### Provided information
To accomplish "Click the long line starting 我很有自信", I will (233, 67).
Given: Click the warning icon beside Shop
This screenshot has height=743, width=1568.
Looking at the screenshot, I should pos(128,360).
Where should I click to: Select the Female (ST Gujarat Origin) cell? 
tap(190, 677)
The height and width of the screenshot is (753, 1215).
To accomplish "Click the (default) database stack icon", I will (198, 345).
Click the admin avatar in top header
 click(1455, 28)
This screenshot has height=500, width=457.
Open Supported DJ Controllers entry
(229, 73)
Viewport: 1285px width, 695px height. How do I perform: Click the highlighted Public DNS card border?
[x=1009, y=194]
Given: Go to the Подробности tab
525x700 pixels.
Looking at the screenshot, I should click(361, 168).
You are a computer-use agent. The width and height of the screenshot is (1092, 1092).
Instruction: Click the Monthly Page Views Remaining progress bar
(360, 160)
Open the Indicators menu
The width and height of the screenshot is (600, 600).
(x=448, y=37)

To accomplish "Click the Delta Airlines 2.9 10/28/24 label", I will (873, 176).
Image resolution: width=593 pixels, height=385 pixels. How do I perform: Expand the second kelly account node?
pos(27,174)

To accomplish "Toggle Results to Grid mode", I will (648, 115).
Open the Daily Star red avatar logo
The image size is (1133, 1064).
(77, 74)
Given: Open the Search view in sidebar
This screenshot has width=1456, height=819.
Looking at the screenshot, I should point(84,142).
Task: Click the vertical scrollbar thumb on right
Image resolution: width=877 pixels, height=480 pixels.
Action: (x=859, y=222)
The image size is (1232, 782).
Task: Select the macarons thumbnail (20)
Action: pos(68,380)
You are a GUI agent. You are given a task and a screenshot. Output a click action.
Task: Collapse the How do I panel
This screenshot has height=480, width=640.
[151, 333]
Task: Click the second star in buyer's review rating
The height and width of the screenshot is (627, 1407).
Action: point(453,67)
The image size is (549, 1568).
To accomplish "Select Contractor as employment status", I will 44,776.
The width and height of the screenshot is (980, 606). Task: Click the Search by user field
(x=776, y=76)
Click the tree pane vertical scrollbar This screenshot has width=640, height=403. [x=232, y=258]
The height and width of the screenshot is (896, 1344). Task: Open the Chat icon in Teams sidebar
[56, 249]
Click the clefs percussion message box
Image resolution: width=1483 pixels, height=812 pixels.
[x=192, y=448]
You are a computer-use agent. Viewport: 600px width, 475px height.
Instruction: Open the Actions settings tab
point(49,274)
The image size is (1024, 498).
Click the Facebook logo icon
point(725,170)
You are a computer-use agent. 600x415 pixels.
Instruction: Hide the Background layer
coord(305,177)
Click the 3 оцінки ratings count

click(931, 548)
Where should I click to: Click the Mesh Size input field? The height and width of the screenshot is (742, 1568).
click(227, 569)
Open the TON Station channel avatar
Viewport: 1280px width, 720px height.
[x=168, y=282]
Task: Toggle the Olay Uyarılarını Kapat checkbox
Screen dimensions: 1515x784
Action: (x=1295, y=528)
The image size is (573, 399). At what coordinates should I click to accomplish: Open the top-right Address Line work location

### The problem
Rewrite the items from the line with "will (648, 115)." up to and including the line with "Click the tree", replacing "scrollbar" with "scroll bar" and leaving everything else unchanged.

### Response
To accomplish "Toggle Results to Grid mode", I will (648, 115).
Open the Daily Star red avatar logo
The image size is (1133, 1064).
(77, 74)
Given: Open the Search view in sidebar
This screenshot has width=1456, height=819.
Looking at the screenshot, I should point(84,142).
Task: Click the vertical scroll bar thumb on right
Image resolution: width=877 pixels, height=480 pixels.
Action: (x=859, y=222)
The image size is (1232, 782).
Task: Select the macarons thumbnail (20)
Action: pos(68,380)
You are a GUI agent. You are given a task and a screenshot. Output a click action.
Task: Collapse the How do I panel
This screenshot has height=480, width=640.
[151, 333]
Task: Click the second star in buyer's review rating
The height and width of the screenshot is (627, 1407).
Action: point(453,67)
The image size is (549, 1568).
To accomplish "Select Contractor as employment status", I will 44,776.
The width and height of the screenshot is (980, 606). Task: Click the Search by user field
(x=776, y=76)
Click the tree pane vertical scroll bar This screenshot has width=640, height=403. [x=232, y=258]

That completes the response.